OpenAI’s o3, Google’s Gemini 2.5 Pro, Anthropic’s Claude Opus 4, and DeepSeek-R1 were among the 18 artificial intelligence (AI) models that played the popular strategy game Diplomacy. An AI researcher modified the game so that popular large language models (LLMs) can play the game that requires high-level reasoning and multi-step thinking, alongside other social skills. During the experiment, the researcher found that o3 was particularly adept at deception and betrayal, while Claude Opus 4 was more fixated at finding peaceful resolutions.

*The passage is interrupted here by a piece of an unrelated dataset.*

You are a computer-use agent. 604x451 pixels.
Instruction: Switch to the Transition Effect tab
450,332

The Reason Behind the Experiment
Alex Duffy, Head of AI at Every, a newsletter platform, came up with the idea to make AI models play each other in a battle of wit to see which models are better than the others. In a post, the researcher highlighted that traditional AI benchmarks are now proving to be inadequate to measure the true competence of models.
Criticism to benchmark tests have been rising in recent times. MIT Technology Review published a detailed article on why benchmark tests are becoming outdated, and a group of researchers highlighted the same in an interdisciplinary review of current AI evaluation methodologies published on arXiv.

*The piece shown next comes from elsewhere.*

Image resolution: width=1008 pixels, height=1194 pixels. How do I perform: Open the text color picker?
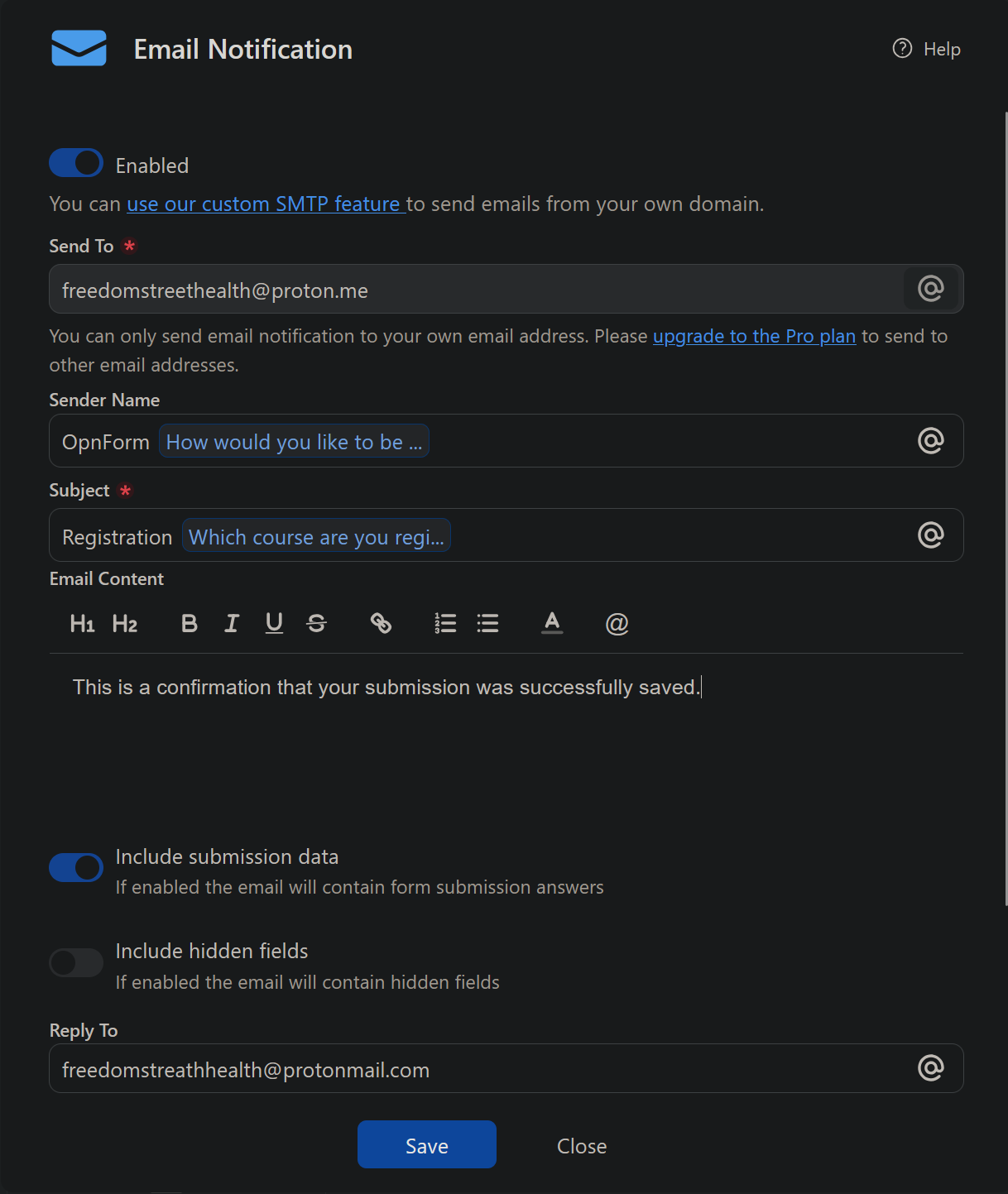(x=552, y=623)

“What makes LLMs special is that even if a model only does well 10 percent of the time, you can train the next one on those high-quality examples, until suddenly it’s doing it very well, 90 percent of the time or more,” said Duffy.
As a potential solution, the researcher believed evaluation strategies where AI models perform against one another over specific metrics could be a better way to gauge the capabilities of these models. That’s where the idea of Diplomacy came.
Diplomacy as the Battleground for AI Models
Duffy highlighted that he personally built AI Diplomacy, a modified version of the classic strategy game. The game is straightforward. The seven Great Powers of 1901 Europe, Austria-Hungary, England, France, Germany, Italy, Russia, and Turkey, make strategic moves till one of the empires own 18 marked supply centres out of a total 34 on the map. In this version, each country was controlled by an AI model.
To take control of the supply centres, each country is given armies and fleets. There are two phases — negotiation and order. During negotiation, each AI model is allowed to send up to five messages which can either be a private message to another model, or a public broadcast. During the order phase, all the models submit one of the four secret moves — hold, move (enter an adjacent province), support (lend strength to a hold or move), and convoy (a fleet moves the army across sea provinces). The orders are revealed in the next phase.
The AI researcher ran 15 separate games of AI Diplomacy which lasted between one and 36 hours. The observations from some of the models were more interesting than the others, said Duffy.
How AI Models Behaved In AI Diplomacy
As per the post, five AI models stood out from the rest. This is how they behaved during the games:
- OpenAI’s o3: The researcher called the reasoning-focused model “a master of deception.” It is said to have won the most number of games, primarily owing to its ability to deceive opponents. In one particular incident, Duffy noted that o3 made a decision to exploit Gemini 2.5 Pro and then backstabbed it in the next turn.
- Google’s Gemini 2.5 Pro: The researcher found the AI model to be very smart at making moves that overwhelm opponents. Its moves were said to be more tactical in nature than relying on deceit. It had the second highest number of wins. However, it also fell prey to o3’s schemes.
- Anthropic’s Claude Opus 4: Duffy noted that Claude Opus 4 had an affinity towards non-violent resolution. In one instance, Opus started as an ally to Gemini 2.5 Pro, but o3 convinced it to join its coalition instead by promising a four-way draw which was not a possible outcome of the game. After using Opus to eliminate Gemini 2.5 Pro, o3 then backstabbed Claude to win the game.|
- DeepSeek-R1: The Chinese AI model is said to be the most chaotic player of the game. It dramatically changed its personality based on the country it was controlling, said Duffy. It also had a penchant for theatrics. On one instance, it announced, “Your fleet will burn in the Black Sea tonight” without any provocation. It is said to have come close to winning a few times.
- Meta’s Llama 4: This AI model was focused on gaining allies and planning betrayals, Duffy highlighted. While it never came close to a win, it was still notable due to the impact it had on the game.
Duffy has also streamed the matches on his Twitch channel. Unfortunately, the researcher has not written a paper on the findings so far. However, these initial impressions are interesting. The o3 or Gemini 2.5 Pro being good makes sense given how advanced these models are. However, DeepSeek-R1 and Llama 4 being among the top five models is surprising given their smaller scale and cheaper cost of development.
While it is too early to say if these strategy games can be an alternative for traditional benchmarking tests, having models compete with each other instead of solving a static list of questions feels like a more logical choice.